Lesson 10 Jobs API part 2

Lesson Page

This lesson is a completion of the project started in Lesson 9. The CRUD operations for the jobs entries are completed, and error processing is added so that in the event of an error, a meaningful return code and error message is returned for the REST request. Once that is done, additional packages are added for security. We don’t really explain security much, as it’s a deep topic. Instead, this is just a cookbook of the packages that must be added to make an Express application relatively secure. Once that is done, the application is deployed to Heroku. So each student will have a Heroku account, and will test their deployed application using Postman.

I expect that students may be a little behind at this point, because this is quite a bit of work. So this week is followed by a catch-up week, during which the students have a chance to get back into it.

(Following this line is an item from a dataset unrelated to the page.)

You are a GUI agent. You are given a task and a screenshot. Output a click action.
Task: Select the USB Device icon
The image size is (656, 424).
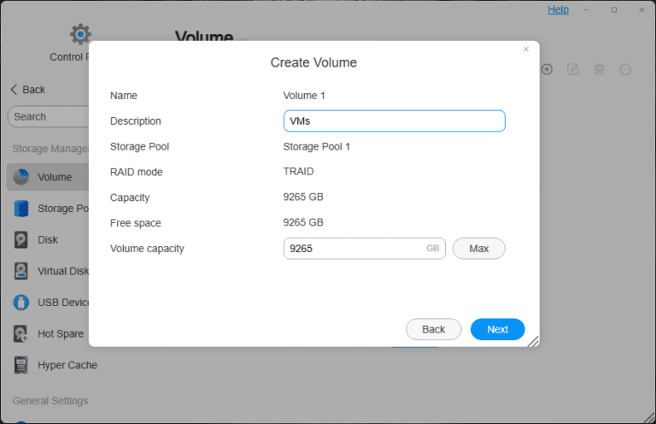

The video for this lesson ends with a complicated procedure on how to create a Swagger UI for the API. The required Swagger yaml file is generated from Postman tests. In the lesson instructions, we tell the students that they don’t have to do that part. But it is very useful to have Swagger documentation for any REST API. So, I suggest that mentors demo the Swagger UI for the application, to explain what Swagger is and how it is used. The required Swagger yaml file is included in the final directory. If you are running the application from the final directory, the URL for Swagger is localhost:5000/api-docs. If you haven’t seen Swagger before, the UI should be pretty clear, except that to do protected operations you have to do the logon and then copy the returned token into the form that comes up when you click on the authorize button.